Last year’s performance certainly didn’t provide much in the way of positive sentiment for most investors. Indeed, considering how hard growth stocks got hit, it’s understandable why certain investors may be hesitant about investing in equities right now. However, for those looking for top dividend stocks to buy, there are plenty of opportunities trading at relatively attractive valuations.
For those looking for ways to build a strong passive-income portfolio, finding and investing in stocks that consistently pay dividends (as well as increase their dividends) is important. These two top TSX dividend stocks remain atop my list, as some of the best ways to create a passive-income portfolio right now.
Let’s dive in.
Top TSX dividend stocks: Fortis
Over the course of the past 12 months, insiders have increased their holdings in Fortis (TSX:FTS) dramatically.

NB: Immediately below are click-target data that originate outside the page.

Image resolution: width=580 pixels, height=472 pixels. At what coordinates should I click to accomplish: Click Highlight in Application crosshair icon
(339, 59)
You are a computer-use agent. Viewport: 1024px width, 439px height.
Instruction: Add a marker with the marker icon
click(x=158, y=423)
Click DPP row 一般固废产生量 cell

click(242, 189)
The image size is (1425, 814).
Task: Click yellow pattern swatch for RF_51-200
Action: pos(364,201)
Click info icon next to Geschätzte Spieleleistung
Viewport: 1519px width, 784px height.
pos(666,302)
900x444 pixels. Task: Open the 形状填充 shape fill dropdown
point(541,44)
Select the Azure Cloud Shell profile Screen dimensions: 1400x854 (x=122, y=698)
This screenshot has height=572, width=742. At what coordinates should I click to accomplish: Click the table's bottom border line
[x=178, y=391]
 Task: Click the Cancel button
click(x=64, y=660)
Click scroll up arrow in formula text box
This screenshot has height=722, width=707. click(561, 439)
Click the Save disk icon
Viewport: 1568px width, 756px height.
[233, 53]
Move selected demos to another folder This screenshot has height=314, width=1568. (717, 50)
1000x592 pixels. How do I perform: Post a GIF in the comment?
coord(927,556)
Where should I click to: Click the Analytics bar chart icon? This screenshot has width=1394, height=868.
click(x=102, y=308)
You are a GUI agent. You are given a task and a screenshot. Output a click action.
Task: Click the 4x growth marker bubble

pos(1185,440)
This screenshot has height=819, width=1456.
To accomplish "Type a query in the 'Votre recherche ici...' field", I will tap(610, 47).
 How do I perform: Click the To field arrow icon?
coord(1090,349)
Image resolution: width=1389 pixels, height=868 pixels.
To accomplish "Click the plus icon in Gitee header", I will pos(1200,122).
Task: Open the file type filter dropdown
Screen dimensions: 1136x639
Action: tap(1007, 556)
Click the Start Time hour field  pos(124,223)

Indeed, this is a positive sign, as it indicates those closest to the company are optimistic about the company’s future.
For instance, in 2022, the biggest insider purchase was by President David Hutchens. He purchased $1 million of shares at around $53.33 per share. Not only have insiders made purchases during that time, but there also have not been any recorded large sales of late.
One of the reasons for this is Fortis’s value as a top dividend stock. The company’s quarterly dividend which yields more than 4% is attractive relative to bonds. Additionally, the fact that the company has raised its distribution for 49 consecutive years means investors can rely on the company’s dividend hiking trajectory.
Also, Fortis has recently disclosed its fourth-quarter earnings report. It reported a profit of $370 million, which increased by $328 million from a year earlier. FTS has also announced a five-year plan to spend $22.3 billion. This spending is designed to guide and support dividend growth. Fortis plans to keep its dividend somewhere in the 4-6% range in 2023.
Dream Industrial REIT
Dream Industrial REIT (TSX:DIR.UN) is an open-ended, unincorporated real estate investment trust (REIT). When compared with its competitors, it is in a much better shape with an loan-to-value ratio of less than 30%. This REIT’s solid structure allows for a dividend yield of 4.8%, which is considerable relative to where fixed-income options currently trade.
Last year, Dream Industrial entered a partnership with GIC to purchase Summit Industrial Income REIT in an all-cash transaction worth $5.9 billion. Dream announced it will acquire a 10% interest in Summit Industrial Income REIT, which represents about $470 million in total equity obligations. This acquisition will be one of the largest managed portfolios in the Canadian asset industry.
Dream Industrial REIT is all set to announce its fourth-quarter earnings report on Feb. 14. I expect another solid quarter of results, but this report could result in volatility that could provide a short-term buying opportunity, if the market doesn’t like what it hears.
We’ll see.
Bottom line
Both these top TSX dividend stocks are ones I think are worth buying on dips moving forward.